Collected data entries
-*-*-
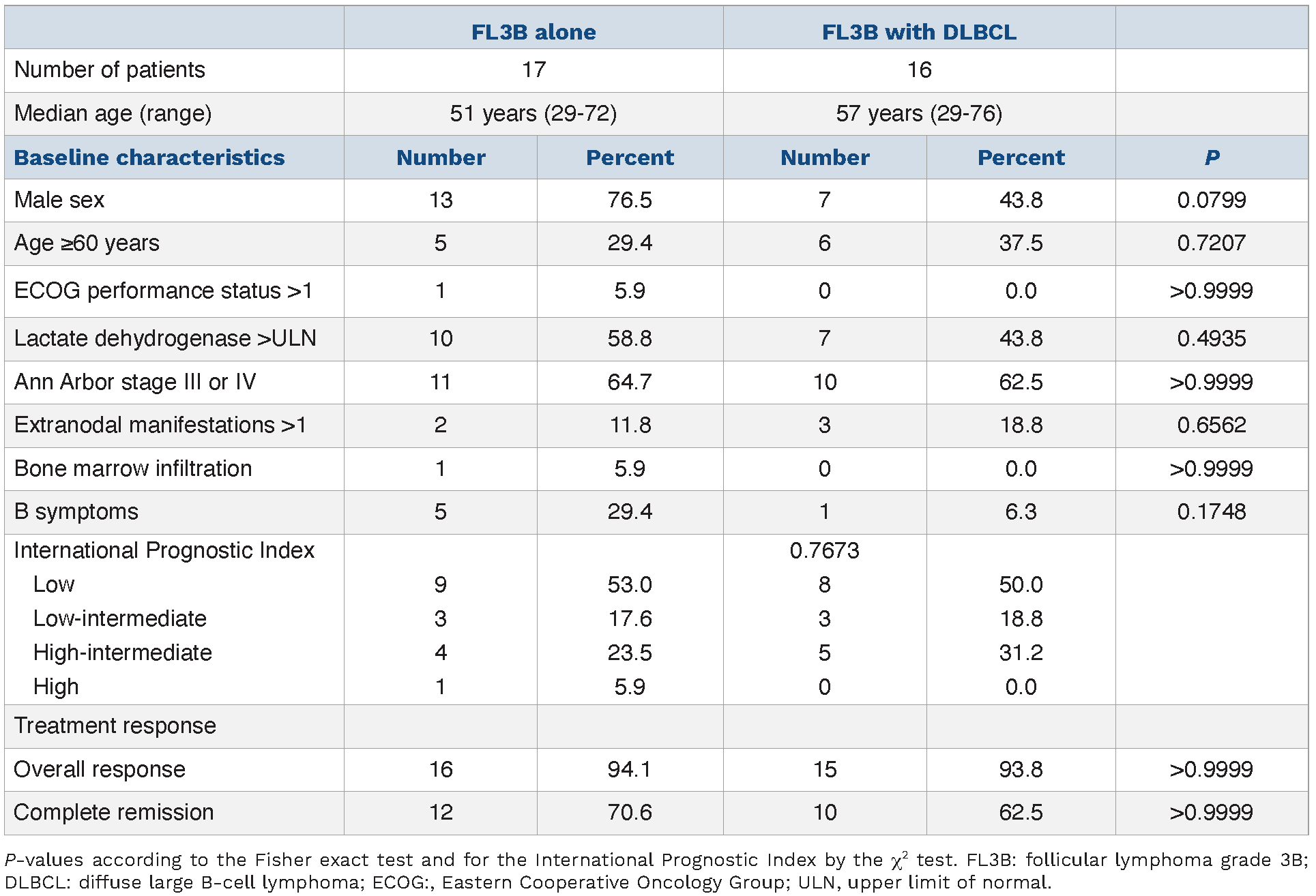
Task: Select the 'Lactate dehydrogenase >ULN' row label
Action: point(165,338)
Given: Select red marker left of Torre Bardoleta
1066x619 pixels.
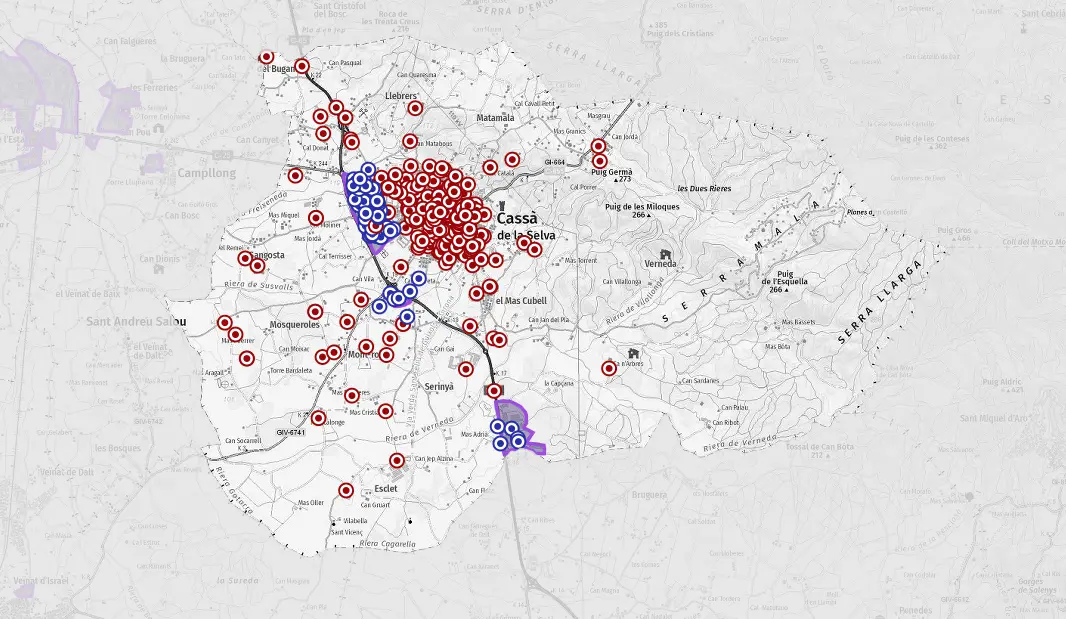Looking at the screenshot, I should 247,358.

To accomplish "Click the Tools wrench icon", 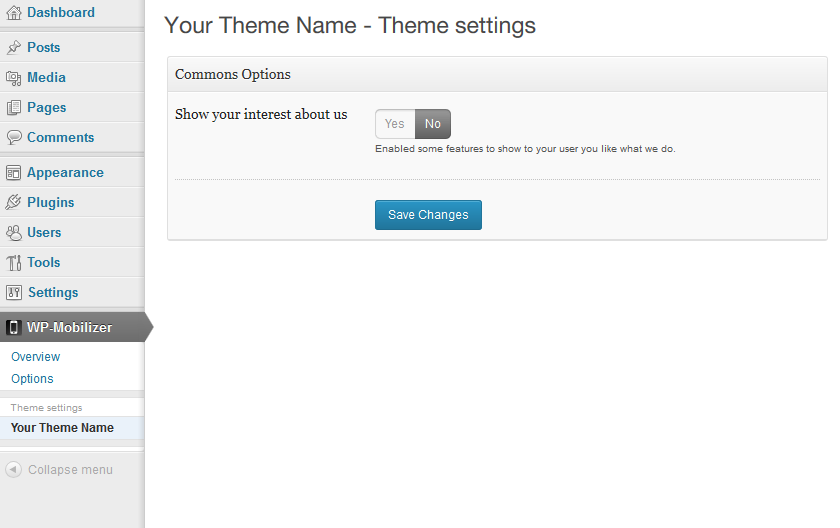I will 13,262.
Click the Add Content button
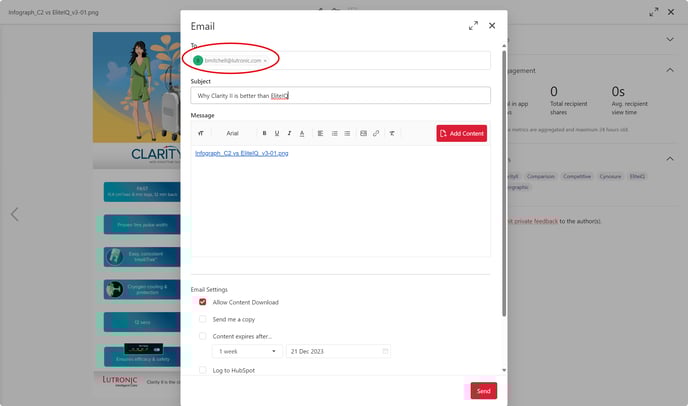 (x=461, y=133)
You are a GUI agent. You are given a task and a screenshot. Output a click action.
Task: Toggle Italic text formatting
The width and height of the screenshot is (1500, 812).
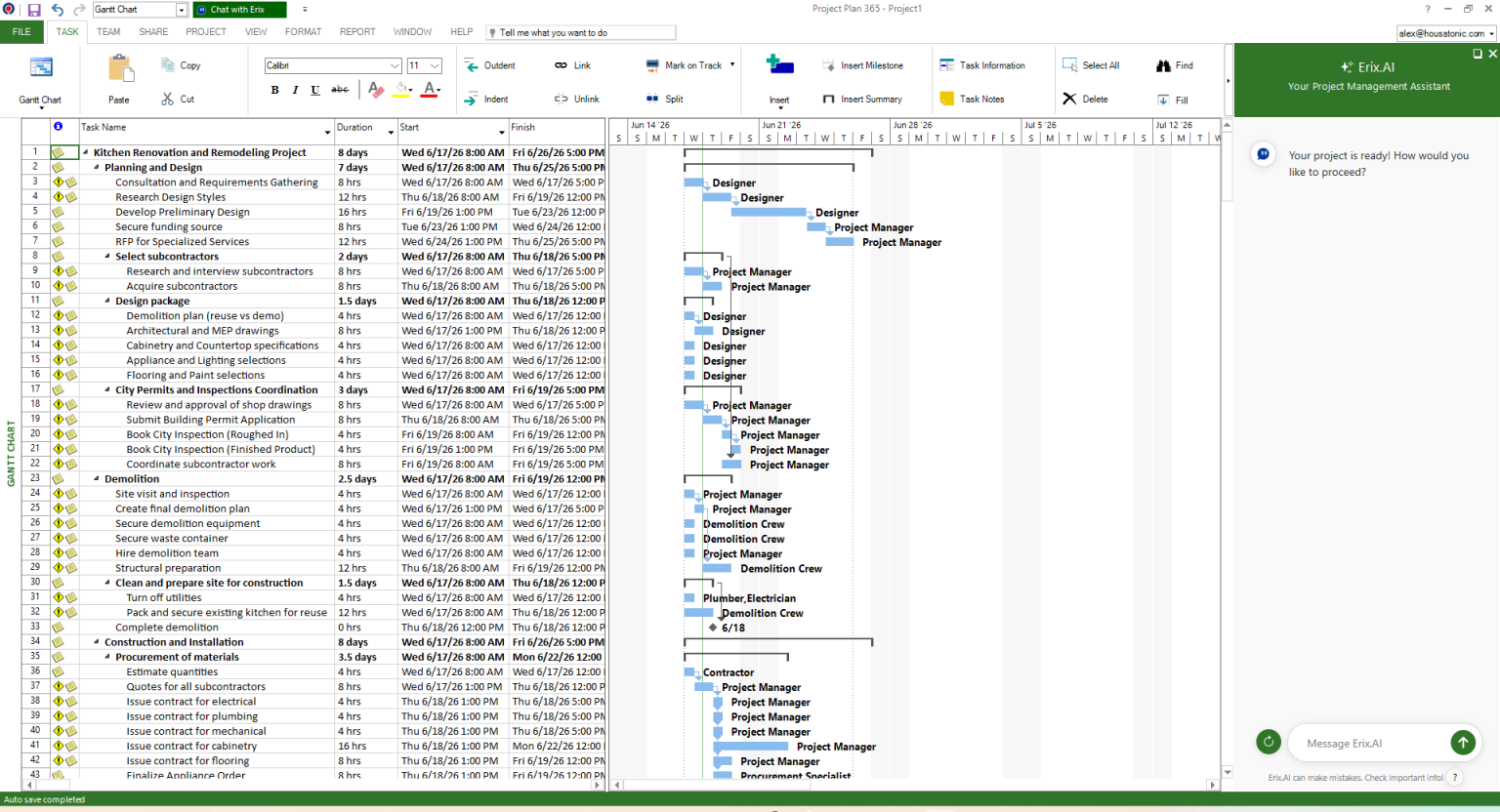coord(295,90)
-*-*-
▸ Exercise: Write out exactly, and only, the lines from the line holding "Click the Add Content button" through the end of the data, inclusive, without any pictures.

▸ Answer box:
Click the Add Content button
 (x=461, y=133)
You are a GUI agent. You are given a task and a screenshot. Output a click action.
Task: Toggle Italic text formatting
The width and height of the screenshot is (1500, 812).
coord(295,90)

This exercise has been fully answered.